Figure 1. Enrichment Map for the experimental gene-sets positively (red) and
negatively (blue) correlated to Alzheimer Disease. Two clusters, Oxidative
metabolism and Cell cycle and proteasome (identified by purple boxes), were not
well resolved by the Cytoscape force-directed layout, hence they were laid out as
separate network using the organic layout. Specific subsets of functionally
related gene-sets were manually identified and labeled.
Molecular Concept Maps (MCM)
The same experimental gene-sets (Alzheimer-up and -down) were submitted to
MCM for analysis (http://private.molecularconcepts.org/main/index.jsp). MCM
incorporates the same enrichment test (Fisher’s Exact Test) yet it applies specific
gene-set filtering criteria; therefore, even after setting the same p-value
threshold, it was not possible to reproduce the same enrichment results utilized
as input for the Enrichment Map (Alzheimer-up: 42 gene-sets enriched in MCM
and 109 in EM; Alzheimer-down: 46 gene-sets enriched in MCM and 170 in EM).
In spite of this limitation, it is still possible to appreciate the main differences
between the Enrichment Map and MCM visualization solutions.
Figure 2. Molecular Concept Map for Alzheimer-down (full gene-set label length).
First of all, MCM does not let the user evaluate relations between gene-sets
enriched in the up- and down-regulation sets, which are sometimes present as
displayed by the Enrichment Map (e.g. cell cycle and proteasome cluster).

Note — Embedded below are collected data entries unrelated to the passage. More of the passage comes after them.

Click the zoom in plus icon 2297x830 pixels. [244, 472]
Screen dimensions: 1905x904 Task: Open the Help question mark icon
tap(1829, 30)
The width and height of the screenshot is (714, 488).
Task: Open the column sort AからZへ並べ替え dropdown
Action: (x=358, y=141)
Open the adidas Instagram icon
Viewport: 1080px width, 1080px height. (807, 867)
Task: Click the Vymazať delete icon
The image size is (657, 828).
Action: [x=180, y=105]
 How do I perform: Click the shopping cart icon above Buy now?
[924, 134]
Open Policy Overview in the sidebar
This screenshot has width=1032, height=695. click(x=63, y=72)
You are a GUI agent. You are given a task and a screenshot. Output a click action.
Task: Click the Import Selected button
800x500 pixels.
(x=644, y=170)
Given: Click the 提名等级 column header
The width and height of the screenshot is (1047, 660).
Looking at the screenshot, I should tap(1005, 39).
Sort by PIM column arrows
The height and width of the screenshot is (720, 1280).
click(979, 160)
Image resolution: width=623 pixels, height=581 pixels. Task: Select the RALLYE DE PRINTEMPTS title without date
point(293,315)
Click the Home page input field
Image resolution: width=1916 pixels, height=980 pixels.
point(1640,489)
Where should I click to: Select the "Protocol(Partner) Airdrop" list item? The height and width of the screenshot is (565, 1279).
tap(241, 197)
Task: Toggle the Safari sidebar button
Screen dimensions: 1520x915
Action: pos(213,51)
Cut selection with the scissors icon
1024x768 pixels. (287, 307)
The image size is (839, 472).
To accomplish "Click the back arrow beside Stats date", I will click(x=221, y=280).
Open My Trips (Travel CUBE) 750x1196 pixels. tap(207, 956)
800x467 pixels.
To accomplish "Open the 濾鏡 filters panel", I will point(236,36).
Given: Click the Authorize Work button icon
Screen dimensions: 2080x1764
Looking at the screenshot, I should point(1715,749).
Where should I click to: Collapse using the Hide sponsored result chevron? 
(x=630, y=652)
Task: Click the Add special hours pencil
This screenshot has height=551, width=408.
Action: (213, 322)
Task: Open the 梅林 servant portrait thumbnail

Globally, in both MCM maps, clusters are generally less clearly delineated, which
is likely due to the adoption of Fisher’s Exact Test p-value to weight set overlaps
rather than the overlap coefficient used by Enrichment Map. The presence of
different filtering criteria makes it hard to assess how MCM would fare with a
number of nodes as large as 200-300, which is usually handled very well by
Enrichment Map. Finally, the lack of support for functionalities such as node
movement or display of selected nodes attributes makes it very difficult to
interactively explore and interpret the results. The possibility to flip between short
labels (fig. 2-3) and full-length labels (fig. 4-5) is not very helpful, as both views
are affected by label overlap that is impossible to resolve given the static MCM
images – ideally users would be able to manually move nodes around to optimize
the layout.
Figure 3. Molecular Concept Map for Alzheimer-up (limited gene-set label
length).
Figure 4. Molecular Concept Map for Alzheimer-down (full gene-set label length).
Figure 5. Molecular Concept Map for Alzheimer-up (limited gene-set label
length).
References
Blalock EM, Geddes JW, Chen KC, Porter NM, Markesbery WR, Landfield PW.
Incipient Alzheimer's disease: microarray correlation analyses reveal major
transcriptional and tumor suppressor responses.
Proc Natl Acad Sci U S A. 2004 Feb 17;101(7):2173-8.